— START OF SELECTED TEXT —

Speedway Motorsports Inc. and 704Games have announced a unique promotion that will make both race fans and gamers happy.

In each retail version of the NASCAR Heat 2 video game, buyers will receive a $50 voucher off the purchase of a ticket to any NASCAR race at any of the eight SMI tracks for either the remainder of this season or during the entire 2018 season.

“Our fans can race as their heroes in NASCAR Heat 2 and, with this special offer, watch them perform live at our speedways across the country,” said SMI chief strategy officer Mike Burch.

Fans can use the $50 voucher to purchase a ticket for either a NASCAR Cup, NASCAR Xfinity or Camping World Truck Series race.

SMI tracks are Atlanta Motor Speedway, Bristol Motor Speedway, Charlotte Motor Speedway, Kentucky Speedway, Las Vegas Motor Speedway, New Hampshire Motor Speedway, Sonoma Raceway and Texas Motor Speedway.

The vouchers cannot be used at any International Speedway Corp. tracks, or independent tracks such as Dover International Speedway, Indianapolis Motor Speedway, Eldora Speedway, Gateway Motorsports Park, Mid-Ohio Sports Car Course, Road America or Canadian Tire Motorsport Park.

NASCAR Heat 2 will be released Sept. 12. Gaming platforms it will be available on include PlayStation 4, Xbox One and Windows PC on Steam. Pre-orders are currently being accepted at retailers.

— END OF SELECTED TEXT —

- _SET TASKS_
a) According to the article on the NASCAR Heat 2 ticket promotion, when will the game be released?
b) Copy the NASCAR Heat 2 promotion article word for word, from "SMI tracks are" up to and including "accepted at retailers.".

— START OF DATA PROVIDED —

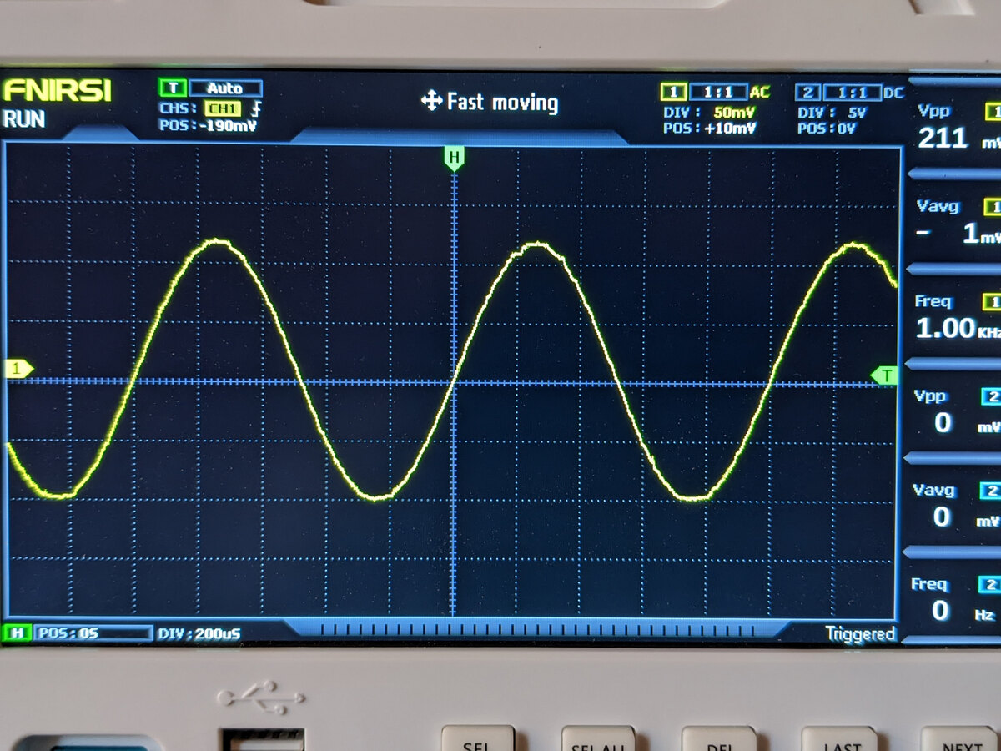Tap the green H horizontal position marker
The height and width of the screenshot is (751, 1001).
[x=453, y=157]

— END OF DATA PROVIDED —
— START OF DATA PROVIDED —

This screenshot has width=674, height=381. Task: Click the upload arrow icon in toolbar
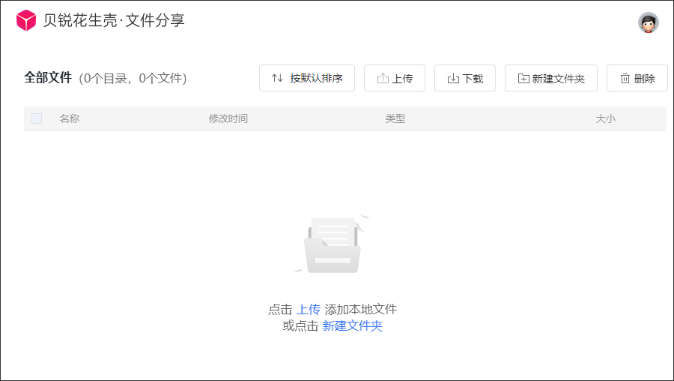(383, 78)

— END OF DATA PROVIDED —
— START OF DATA PROVIDED —

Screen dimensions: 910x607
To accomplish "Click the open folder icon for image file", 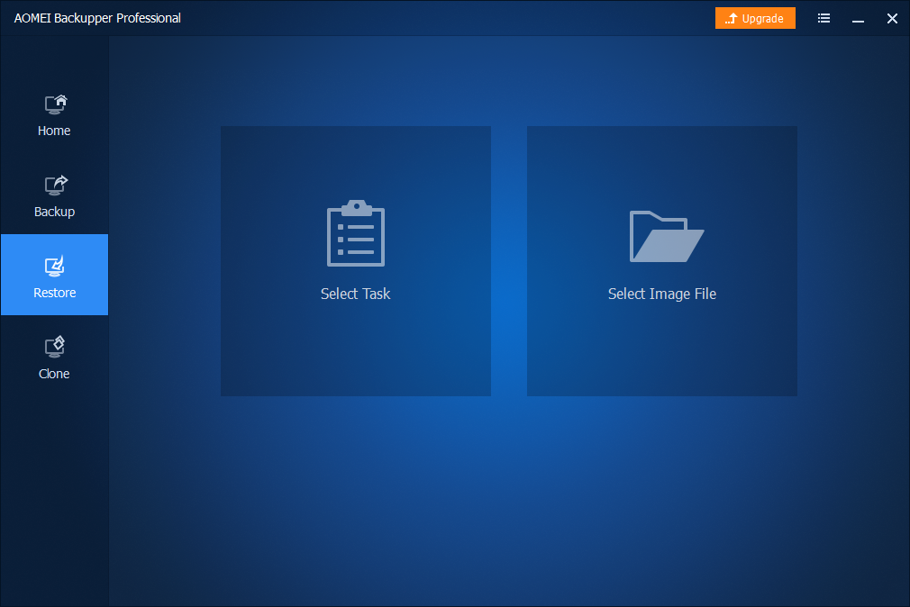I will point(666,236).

— END OF DATA PROVIDED —

- _PER-TASK ANSWERS_
a) Sept. 12

b)
SMI tracks are Atlanta Motor Speedway, Bristol Motor Speedway, Charlotte Motor Speedway, Kentucky Speedway, Las Vegas Motor Speedway, New Hampshire Motor Speedway, Sonoma Raceway and Texas Motor Speedway.

The vouchers cannot be used at any International Speedway Corp. tracks, or independent tracks such as Dover International Speedway, Indianapolis Motor Speedway, Eldora Speedway, Gateway Motorsports Park, Mid-Ohio Sports Car Course, Road America or Canadian Tire Motorsport Park.

NASCAR Heat 2 will be released Sept. 12. Gaming platforms it will be available on include PlayStation 4, Xbox One and Windows PC on Steam. Pre-orders are currently being accepted at retailers.